**YOUR GOAL**
Copy exactly the lines of the data below that run from the line holding "Image resolution: width=247" through the line holding "Click inside the script defer code block", both ends included.

Dataset records:
^^^^^^^^
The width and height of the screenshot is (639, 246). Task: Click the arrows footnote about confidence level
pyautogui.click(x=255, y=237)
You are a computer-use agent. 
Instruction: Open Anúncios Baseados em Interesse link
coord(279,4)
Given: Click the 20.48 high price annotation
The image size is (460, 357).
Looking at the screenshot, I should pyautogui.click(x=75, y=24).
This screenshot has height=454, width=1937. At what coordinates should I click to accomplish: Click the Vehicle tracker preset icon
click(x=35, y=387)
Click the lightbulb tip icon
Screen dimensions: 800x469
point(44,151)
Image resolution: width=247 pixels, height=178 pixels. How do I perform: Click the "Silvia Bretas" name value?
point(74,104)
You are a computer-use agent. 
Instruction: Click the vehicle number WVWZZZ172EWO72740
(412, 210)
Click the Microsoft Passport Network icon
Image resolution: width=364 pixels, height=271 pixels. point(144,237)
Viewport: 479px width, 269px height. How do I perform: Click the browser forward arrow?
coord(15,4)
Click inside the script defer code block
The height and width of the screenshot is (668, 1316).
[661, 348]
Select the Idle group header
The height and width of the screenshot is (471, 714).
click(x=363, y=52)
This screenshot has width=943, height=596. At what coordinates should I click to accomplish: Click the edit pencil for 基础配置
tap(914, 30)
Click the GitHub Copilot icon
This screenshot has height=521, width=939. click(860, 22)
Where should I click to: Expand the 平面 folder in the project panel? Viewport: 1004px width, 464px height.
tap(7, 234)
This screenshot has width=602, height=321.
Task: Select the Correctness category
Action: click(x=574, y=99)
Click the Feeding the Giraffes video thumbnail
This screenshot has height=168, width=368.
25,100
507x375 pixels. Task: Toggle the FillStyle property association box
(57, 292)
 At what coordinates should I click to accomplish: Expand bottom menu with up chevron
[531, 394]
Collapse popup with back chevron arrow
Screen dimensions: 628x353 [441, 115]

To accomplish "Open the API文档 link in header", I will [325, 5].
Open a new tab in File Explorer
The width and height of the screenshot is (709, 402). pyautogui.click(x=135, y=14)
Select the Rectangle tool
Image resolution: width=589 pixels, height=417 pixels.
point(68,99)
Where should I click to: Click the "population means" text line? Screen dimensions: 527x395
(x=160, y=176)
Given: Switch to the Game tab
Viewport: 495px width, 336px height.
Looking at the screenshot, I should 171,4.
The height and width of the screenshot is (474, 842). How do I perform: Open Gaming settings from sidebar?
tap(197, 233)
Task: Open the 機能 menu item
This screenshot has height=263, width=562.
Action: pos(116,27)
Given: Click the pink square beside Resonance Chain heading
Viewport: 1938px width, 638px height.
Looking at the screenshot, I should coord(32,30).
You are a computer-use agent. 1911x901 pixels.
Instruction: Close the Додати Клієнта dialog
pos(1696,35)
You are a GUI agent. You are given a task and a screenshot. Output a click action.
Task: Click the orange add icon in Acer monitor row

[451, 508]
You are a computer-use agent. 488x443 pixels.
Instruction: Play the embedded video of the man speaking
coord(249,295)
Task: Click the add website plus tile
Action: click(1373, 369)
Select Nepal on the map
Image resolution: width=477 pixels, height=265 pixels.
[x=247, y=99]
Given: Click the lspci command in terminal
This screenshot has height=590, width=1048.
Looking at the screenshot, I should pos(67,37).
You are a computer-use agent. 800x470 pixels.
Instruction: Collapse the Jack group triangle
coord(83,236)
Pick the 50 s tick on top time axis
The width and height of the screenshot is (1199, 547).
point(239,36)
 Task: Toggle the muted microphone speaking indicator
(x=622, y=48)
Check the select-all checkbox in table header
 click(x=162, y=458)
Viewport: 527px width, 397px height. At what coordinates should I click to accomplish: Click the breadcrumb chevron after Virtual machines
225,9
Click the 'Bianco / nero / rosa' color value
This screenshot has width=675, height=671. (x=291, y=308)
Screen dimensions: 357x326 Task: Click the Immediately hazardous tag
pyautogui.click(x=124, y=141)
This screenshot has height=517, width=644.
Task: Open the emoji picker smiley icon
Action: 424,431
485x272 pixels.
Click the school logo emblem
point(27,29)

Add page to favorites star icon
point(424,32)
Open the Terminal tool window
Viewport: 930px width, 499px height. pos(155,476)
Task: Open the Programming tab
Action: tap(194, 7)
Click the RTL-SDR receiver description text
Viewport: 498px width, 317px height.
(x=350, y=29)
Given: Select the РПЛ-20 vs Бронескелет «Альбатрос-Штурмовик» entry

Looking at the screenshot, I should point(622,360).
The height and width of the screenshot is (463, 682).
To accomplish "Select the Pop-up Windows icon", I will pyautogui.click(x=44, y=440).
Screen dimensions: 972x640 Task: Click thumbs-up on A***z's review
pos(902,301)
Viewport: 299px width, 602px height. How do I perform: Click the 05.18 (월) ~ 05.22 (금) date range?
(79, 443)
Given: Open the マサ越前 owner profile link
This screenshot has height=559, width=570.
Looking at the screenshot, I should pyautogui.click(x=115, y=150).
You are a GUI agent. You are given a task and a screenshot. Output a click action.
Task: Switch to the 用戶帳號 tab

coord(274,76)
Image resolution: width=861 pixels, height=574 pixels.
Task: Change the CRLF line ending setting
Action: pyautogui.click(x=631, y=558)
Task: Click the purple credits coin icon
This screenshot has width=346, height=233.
^^^^^^^^
**EXERCISE RESPONSE**
Image resolution: width=247 pixels, height=178 pixels. How do I perform: Click the "Silvia Bretas" name value?
point(74,104)
You are a computer-use agent. 
Instruction: Click the vehicle number WVWZZZ172EWO72740
(412, 210)
Click the Microsoft Passport Network icon
Image resolution: width=364 pixels, height=271 pixels. point(144,237)
Viewport: 479px width, 269px height. How do I perform: Click the browser forward arrow?
coord(15,4)
Click inside the script defer code block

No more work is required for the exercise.